Roaring Hole anchor replacement
9 April 2018
Roaring Hole in Chapel-le-Dale drops to a depth of more than 130m, as deep as neighbouring Meregill, but with relatively few pitches; it is mostly descended due to the dip of the limestone and an assortment of free climbs and descending boulder slopes. There are however a few pitches that, until 2010, lacked resin anchors to provide a safe and reliable belay.
In 2010, on behalf of the CNCC, Roaring was fitted with new prototype PECO P-anchors (the photo above shows the anchors on the first pitch being installed).
Unfortunately, not long after these anchors were fitted into Roaring Hole (and several other caves; Rowten Big Gully, Marilyn, Disappointment Pot and Stream Passage Pot), it was discovered that the manufacturer had made them from the wrong grade of stainless steel. While this did not present an immediate concern to the strength or safety of the anchors, they were potentially vulnerable in the long term to to pitting corrosion in chloride environments. Although it was not anticipated that the anchors would ever be exposed to such environments, it was decided that they should be scheduled for replacement at the earliest convenience as a precaution.

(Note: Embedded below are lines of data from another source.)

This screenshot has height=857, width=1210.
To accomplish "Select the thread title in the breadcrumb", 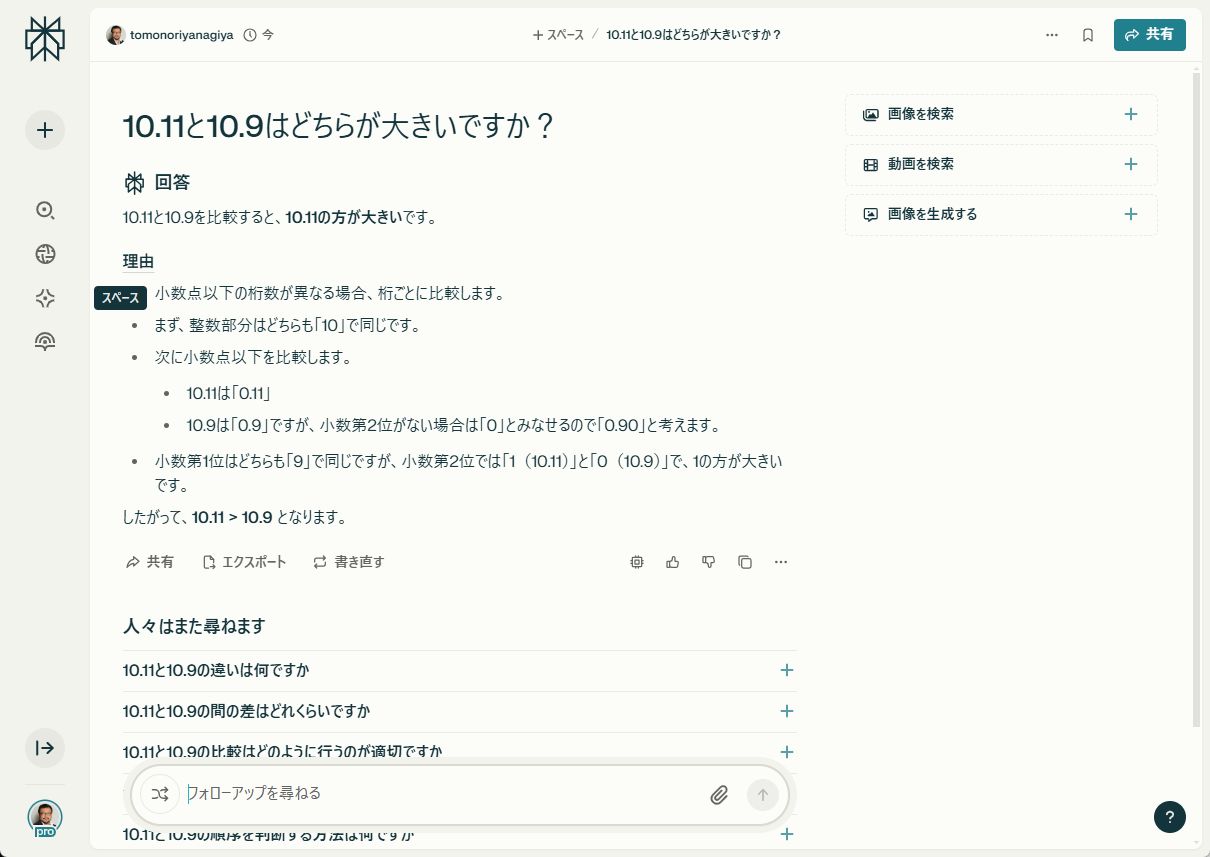I will click(692, 34).
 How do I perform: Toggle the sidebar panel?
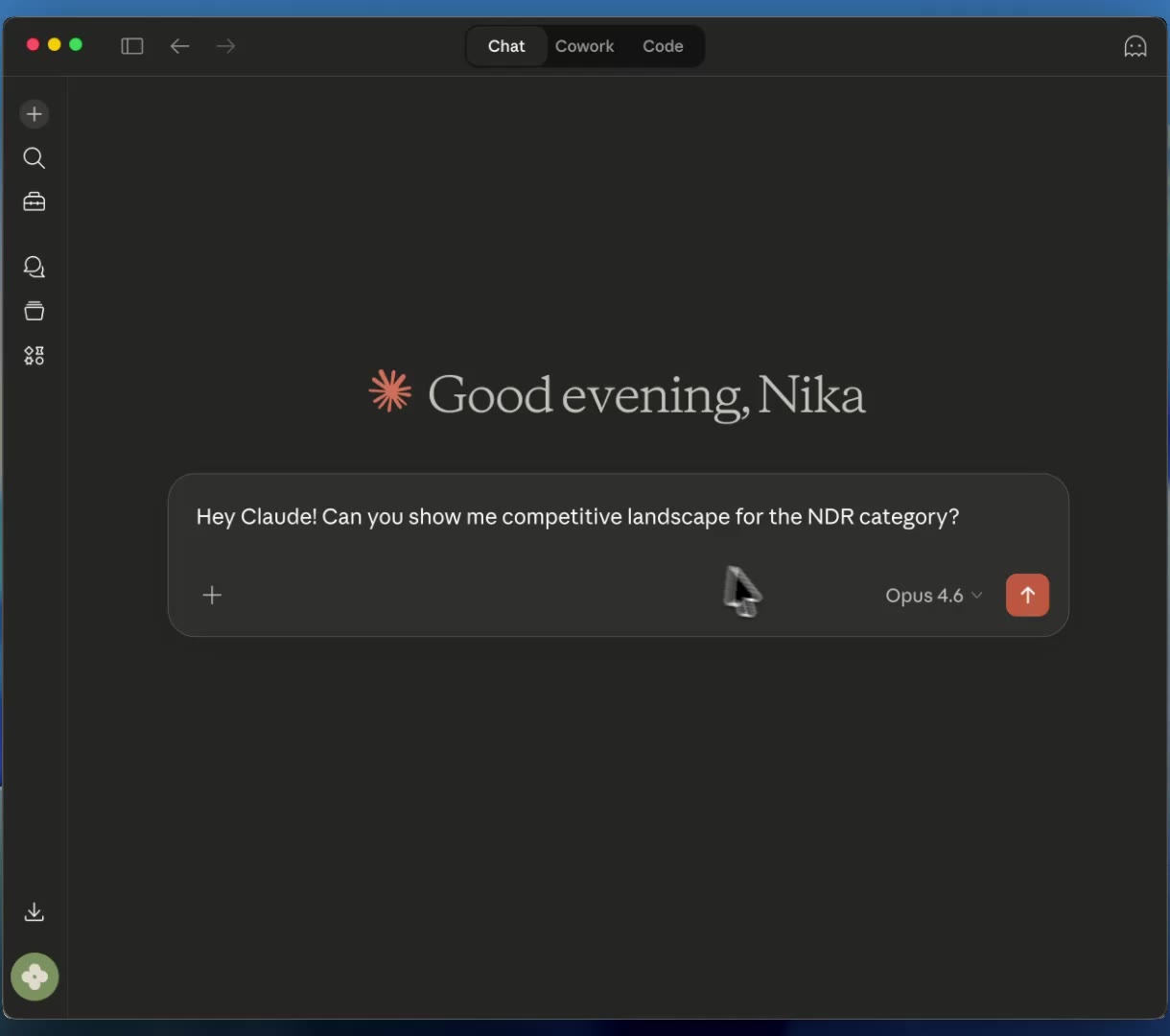point(132,46)
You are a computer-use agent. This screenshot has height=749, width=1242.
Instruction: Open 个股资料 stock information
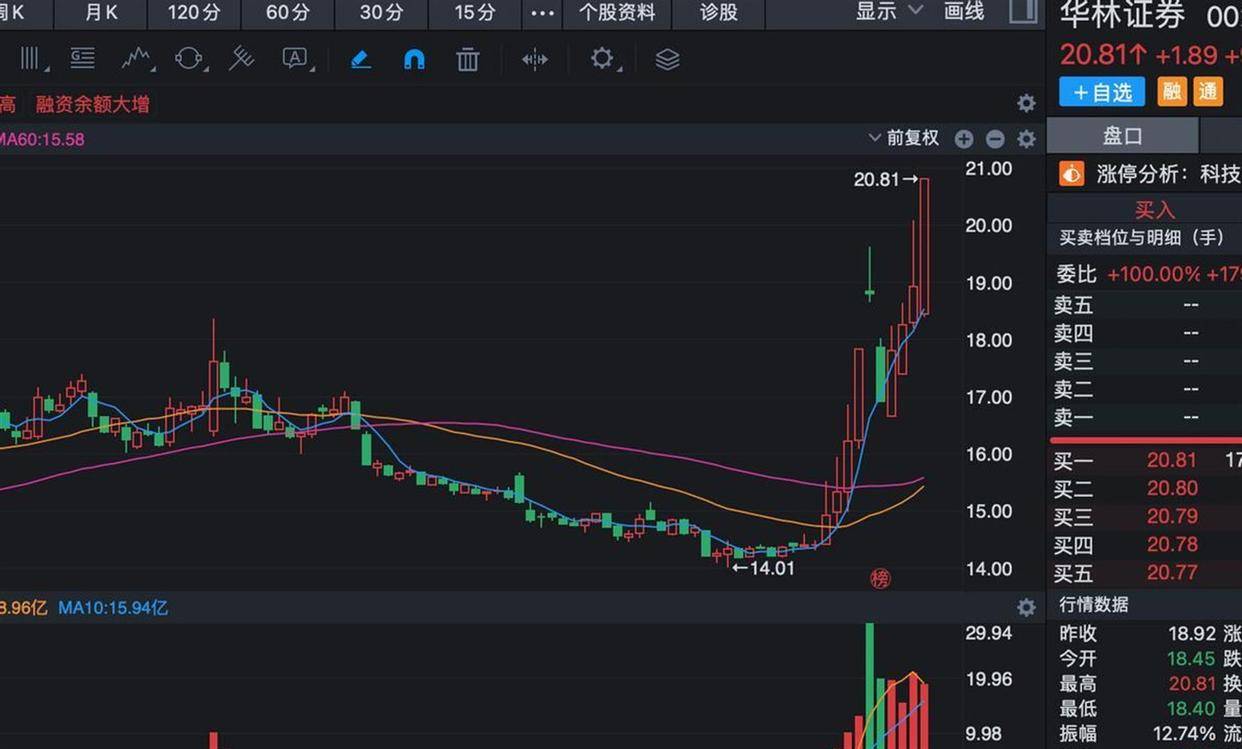[x=617, y=13]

The largest project for which these anchors had been used was Rowten Big Gully route (a splendid alternative to the classic Eyehole route). The PECO anchors were hammered flat against the wall, covered with resin and cave ‘dirt’ (you will be hard pushed to locate any of them now). New Bolt Product resin P-anchors were installed to replace them. Such a technique of decommissioning anchors is not ideal, but at the time, no device existed capable of reliably and safely extracting them in such an exposed vertical environment.
Once a device capable of extracting P-anchors had been developed, the PECO anchors installed in Stream Passage Pot were replaced with IC-anchors. However, those in Marilyn, Disappointment Pot and Roaring Hole still awaited removal.
On Sunday 8th April, a team comprising Gary Douthwaite, Matt Ewles and Simon Wilson headed down Roaring Hole with the intention of pulling out the PECO anchors and replacing them with IC-anchors.
We planned to start from the bottom up, but unfortunately on arrival at the first boulder choke the amount of water pouring through it meant a total drenching; and the drill was not adequately waterproofed for this. We continued with the puller alone, got absolutely soaked to the skin, but successfully got to the bottom of the cave and extracted all the PECO anchors throughout.
Replacement of these with IC-anchors will need to wait until drier conditions, hopefully over summer. Any groups planning a visit should check the CNCC Roaring Hole webpage first; a warning is currently in place to alert cavers that there are no resin anchors. This warning will be removed once anchors have been installed.
Cavers with experience in rigging from natural belays will see this as fun challenge, but extreme caution is required; there is much loose and poor quality rock in Roaring Hole and many of the rock faces have a slippery black coating meaning free-climbing is not advised. Our advice is therefore to avoid Roaring Hole until anchor installation can be completed. We will get it done as quickly as possible.
Also noted during the trip was a very large quantity of old digging rubbish including piping used to divert the water, spoil buckets, tatty ropes, rotten wood, spare scaffolding and assorted other junk and litter going all the way through to the lower sections of the cave. We will be looking to arrange a complete cleanup to accompany installation of the new anchors. A route description will also be added to the CNCC website to accompany the new topo once anchoring is complete.
Many cavers will have walked 30m from the entrance of Roaring Hole on several occasions (either on-route to Meregill, Sunset or Black Shiver, or just on a walk up Ingleborough) but will barely have given this cave it any thought. It is a quirky cave, dropping to a considerable depth with minimal tackle, and with a fairly unique nature and charm. Definitely one to pencil into your meets list for the second half of the year once anchoring is complete.